Cardinal Rule of 12

By grade 9, I had already lived in 4 different countries, I was a mixture of all cultures and yet the package I came in didn’t match those cultures.

It was grade 9, and we were living in our home country. We were back to living in a tiny house, my parents drove their own car, I did my own laundry, and the only person who greeted me at the door after school was a big furry dog.

It was  this particular year that people started to have parties, friends started going “steady”, and drinking seemed to be an experimental thing.

My Father had a few rules:

1. I was only allowed to go out 1 night a weekend, so it had to be either Friday or Saturday.

2. My curfew at this stage was 10pm. Enough time to socialize, but not enough time to get into trouble.

3. I had to be in a short driving distance away, and if anything happened, to call.

Simply put, he was ridiculously strict. I was wildly boldly truthful, my Mother never knew just how blunt I was with my Father. He would grill me: Have you had anything to drink? etc. I knew if I told him the truth, I would never get into trouble. To be honest, he gave me sips of wine or his cocktail when I asked, and on special occasions, I was allowed to have a little wine. Drinking was not something he was overly worried about, because it wasn’t forbidden.

So, every weekend was the same, I would ask for a later curfew, and my Father would flat-out say “No”.

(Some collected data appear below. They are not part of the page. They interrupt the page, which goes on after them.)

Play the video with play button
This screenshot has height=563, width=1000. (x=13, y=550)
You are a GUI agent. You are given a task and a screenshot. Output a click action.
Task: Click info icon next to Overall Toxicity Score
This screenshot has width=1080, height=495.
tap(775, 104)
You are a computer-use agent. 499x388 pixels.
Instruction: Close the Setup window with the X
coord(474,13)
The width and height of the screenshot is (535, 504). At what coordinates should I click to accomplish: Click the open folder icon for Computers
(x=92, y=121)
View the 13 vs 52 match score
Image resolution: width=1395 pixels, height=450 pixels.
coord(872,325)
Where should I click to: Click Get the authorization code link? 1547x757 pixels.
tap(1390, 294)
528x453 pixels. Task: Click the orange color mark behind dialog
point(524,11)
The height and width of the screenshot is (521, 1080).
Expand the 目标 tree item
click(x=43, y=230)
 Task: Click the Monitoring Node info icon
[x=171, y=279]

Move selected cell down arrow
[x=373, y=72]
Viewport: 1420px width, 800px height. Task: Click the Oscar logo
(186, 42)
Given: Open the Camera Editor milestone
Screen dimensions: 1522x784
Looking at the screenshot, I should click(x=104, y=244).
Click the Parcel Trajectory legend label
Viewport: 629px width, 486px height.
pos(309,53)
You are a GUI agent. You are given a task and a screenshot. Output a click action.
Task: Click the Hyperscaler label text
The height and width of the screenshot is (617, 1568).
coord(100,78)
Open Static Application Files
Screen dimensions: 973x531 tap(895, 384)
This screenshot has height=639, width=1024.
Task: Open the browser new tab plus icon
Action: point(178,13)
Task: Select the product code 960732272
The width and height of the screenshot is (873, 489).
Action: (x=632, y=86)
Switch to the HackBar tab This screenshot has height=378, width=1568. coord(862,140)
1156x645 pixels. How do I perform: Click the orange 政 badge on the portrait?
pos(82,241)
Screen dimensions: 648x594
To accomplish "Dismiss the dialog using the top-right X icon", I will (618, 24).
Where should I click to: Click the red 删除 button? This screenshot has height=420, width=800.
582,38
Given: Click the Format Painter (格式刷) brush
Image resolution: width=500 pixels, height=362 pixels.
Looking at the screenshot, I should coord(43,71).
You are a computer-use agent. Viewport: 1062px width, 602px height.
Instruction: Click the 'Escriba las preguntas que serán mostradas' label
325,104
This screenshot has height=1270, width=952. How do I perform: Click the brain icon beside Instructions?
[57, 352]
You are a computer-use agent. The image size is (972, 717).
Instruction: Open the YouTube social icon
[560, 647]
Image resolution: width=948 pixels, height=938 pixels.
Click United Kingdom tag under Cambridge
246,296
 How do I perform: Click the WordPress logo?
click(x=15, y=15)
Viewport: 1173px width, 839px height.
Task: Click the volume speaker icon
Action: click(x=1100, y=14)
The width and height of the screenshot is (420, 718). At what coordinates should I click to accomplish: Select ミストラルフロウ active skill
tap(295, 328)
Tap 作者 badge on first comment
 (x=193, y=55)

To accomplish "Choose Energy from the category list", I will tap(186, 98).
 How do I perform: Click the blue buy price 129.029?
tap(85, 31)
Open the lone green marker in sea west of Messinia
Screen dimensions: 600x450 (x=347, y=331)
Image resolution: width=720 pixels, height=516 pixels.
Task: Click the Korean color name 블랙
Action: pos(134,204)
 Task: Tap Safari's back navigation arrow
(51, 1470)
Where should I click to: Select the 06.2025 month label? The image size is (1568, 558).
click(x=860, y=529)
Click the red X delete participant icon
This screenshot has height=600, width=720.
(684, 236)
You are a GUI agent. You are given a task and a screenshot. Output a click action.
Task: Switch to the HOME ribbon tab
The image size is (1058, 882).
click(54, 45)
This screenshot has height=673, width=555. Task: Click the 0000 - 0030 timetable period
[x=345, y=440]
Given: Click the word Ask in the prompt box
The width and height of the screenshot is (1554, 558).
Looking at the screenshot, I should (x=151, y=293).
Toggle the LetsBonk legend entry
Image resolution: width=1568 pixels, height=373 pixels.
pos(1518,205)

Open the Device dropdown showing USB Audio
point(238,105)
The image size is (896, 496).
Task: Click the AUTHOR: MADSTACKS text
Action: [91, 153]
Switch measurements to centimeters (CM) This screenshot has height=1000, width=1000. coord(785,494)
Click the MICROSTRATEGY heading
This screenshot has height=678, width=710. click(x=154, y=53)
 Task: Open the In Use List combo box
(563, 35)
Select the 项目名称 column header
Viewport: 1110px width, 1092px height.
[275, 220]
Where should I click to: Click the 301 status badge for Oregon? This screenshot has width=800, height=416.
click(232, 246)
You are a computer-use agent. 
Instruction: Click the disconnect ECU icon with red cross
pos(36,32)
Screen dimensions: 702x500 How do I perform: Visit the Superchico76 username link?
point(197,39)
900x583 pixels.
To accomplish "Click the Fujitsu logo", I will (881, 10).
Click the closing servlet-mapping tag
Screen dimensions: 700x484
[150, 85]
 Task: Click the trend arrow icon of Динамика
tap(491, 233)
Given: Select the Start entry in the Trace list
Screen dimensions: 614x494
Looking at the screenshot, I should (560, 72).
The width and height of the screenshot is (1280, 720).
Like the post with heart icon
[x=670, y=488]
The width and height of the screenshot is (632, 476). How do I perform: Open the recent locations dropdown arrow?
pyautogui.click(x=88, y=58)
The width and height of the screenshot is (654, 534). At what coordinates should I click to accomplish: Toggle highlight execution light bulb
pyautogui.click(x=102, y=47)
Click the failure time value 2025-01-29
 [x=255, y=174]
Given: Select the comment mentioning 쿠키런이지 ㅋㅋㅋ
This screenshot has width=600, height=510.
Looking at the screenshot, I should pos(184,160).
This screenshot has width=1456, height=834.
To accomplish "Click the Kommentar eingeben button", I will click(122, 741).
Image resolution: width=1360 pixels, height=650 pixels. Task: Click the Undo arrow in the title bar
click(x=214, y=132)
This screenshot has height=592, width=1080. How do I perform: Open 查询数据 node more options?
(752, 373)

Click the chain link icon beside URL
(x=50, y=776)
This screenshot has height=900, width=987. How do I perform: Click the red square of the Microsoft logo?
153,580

One weekend I decided to go to a big party with my friends, I didn’t leave any specific’s for my parents, I just said I would be a friend’s house. 2 buses later, we arrived at a big blowout of a guy whose parents had sold the house. The house was empty of all furniture and lines of communication, what it did have: 400 people and a few kegs of beer.

I was pretty excited, I was about to defy all my Father’s rules, like a good 9th grader would do. We went in, I was given a cup, and we mingled. I looked at the time, it was 10pm. I didn’t care, I was having a good time.

By 11pm, I started to think that maybe I needed to find a way home, but I couldn’t figure out how to do that. I was sober, not feeling like drinking, I had long abandoned my cup. I looked around for the girlfriends I came with, I found one, drunk, and making out with her crush. I couldn’t find the other’s. I started to look around, things were getting out of hand, I noticed my classmate’s nose was bleeding, and another had a cut lip. A fight had broken out in the living room. I started looking in each room, attempting to find a sober friend, and quickly realized there wasn’t one. I stopped to figure out what I was going to do, we took 2 buses to get to the party, but I had forgotten which buses. I knew the address, but it dawned on me that there was no phone in the house.

Then it happened, one guy went down in a seizure, and everything turned into slow motion, everyone was too drunk to move, or contemplate calling an ambulance. That was the moment I knew I had to switch gears.

I left the house, went 2 doors down to what looked like a friendly house, and knocked on the door. I explained that I was sober, and the house party was getting out of hand, there was a boy having a seizure, and could I use their phone to call 911 and home.

They were very sweet, they explained that they had called the police already, but to please come in and call my parents.

That phone call was scary, I was lucky, it was my older brother who picked up the phone. I explained where I was, and to please pick me up at the end of the street, my brother wasn’t too keen, he was protective, but he agreed.

I got off the phone, and 4 eyes stared at me. The couple asked if I was alright, and I said “yes”. The older man didn’t like the idea of me walking down the street alone,  but I explained that the police were coming, it would be pretty safe.

I walked down the street, to find my brother standing there, and my Mother behind the wheel. It was after midnight. I knew I was in trouble.

We drove in silence.

I got home to my Father sitting in his PJ’s wide awake, with the look of a pit bull, he had his firing squad face on, and I was in trouble.

My only hope, was to tell the truth.

My Father looked at me, his muscles relaxed, and he said “Nothing good ever happens after midnight” It is the cardinal rule of 12. He explained that no matter what country, what circumstance, everything sours at that golden hour. I took his word for it, but it wasn’t until adult hood that I truly understood what he was talking about.

I didn’t get into trouble. He thought I did everything right in handling the situation.